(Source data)
Segment Open

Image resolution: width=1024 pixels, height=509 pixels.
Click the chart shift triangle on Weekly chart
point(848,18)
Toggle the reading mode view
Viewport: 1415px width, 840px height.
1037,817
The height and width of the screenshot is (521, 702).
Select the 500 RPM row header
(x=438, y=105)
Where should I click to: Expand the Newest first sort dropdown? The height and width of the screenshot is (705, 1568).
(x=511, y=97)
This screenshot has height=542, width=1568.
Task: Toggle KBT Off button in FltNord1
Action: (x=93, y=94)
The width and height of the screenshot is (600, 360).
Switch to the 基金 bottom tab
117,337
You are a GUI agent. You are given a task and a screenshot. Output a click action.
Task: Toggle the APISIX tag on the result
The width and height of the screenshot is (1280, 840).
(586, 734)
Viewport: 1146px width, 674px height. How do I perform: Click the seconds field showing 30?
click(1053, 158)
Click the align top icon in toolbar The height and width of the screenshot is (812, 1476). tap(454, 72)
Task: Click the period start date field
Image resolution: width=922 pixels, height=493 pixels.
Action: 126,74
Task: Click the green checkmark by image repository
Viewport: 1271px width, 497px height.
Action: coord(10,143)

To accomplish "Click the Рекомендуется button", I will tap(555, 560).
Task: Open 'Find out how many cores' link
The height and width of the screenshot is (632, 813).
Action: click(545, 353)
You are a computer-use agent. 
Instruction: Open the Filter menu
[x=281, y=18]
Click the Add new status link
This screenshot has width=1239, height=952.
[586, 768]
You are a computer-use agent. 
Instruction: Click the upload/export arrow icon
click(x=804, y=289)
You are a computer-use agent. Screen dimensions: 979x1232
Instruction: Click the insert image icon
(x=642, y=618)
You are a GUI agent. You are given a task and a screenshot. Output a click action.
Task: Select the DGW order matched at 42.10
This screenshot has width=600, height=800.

Segment Closed

> [TASK DETAILS]: Return, line for line and unchanged, the data from its first line through the line containing "The height and width of the screenshot is (521, 702).".

> [SOLUTION TO THIS EXERCISE]:
Image resolution: width=1024 pixels, height=509 pixels.
Click the chart shift triangle on Weekly chart
point(848,18)
Toggle the reading mode view
Viewport: 1415px width, 840px height.
1037,817
The height and width of the screenshot is (521, 702).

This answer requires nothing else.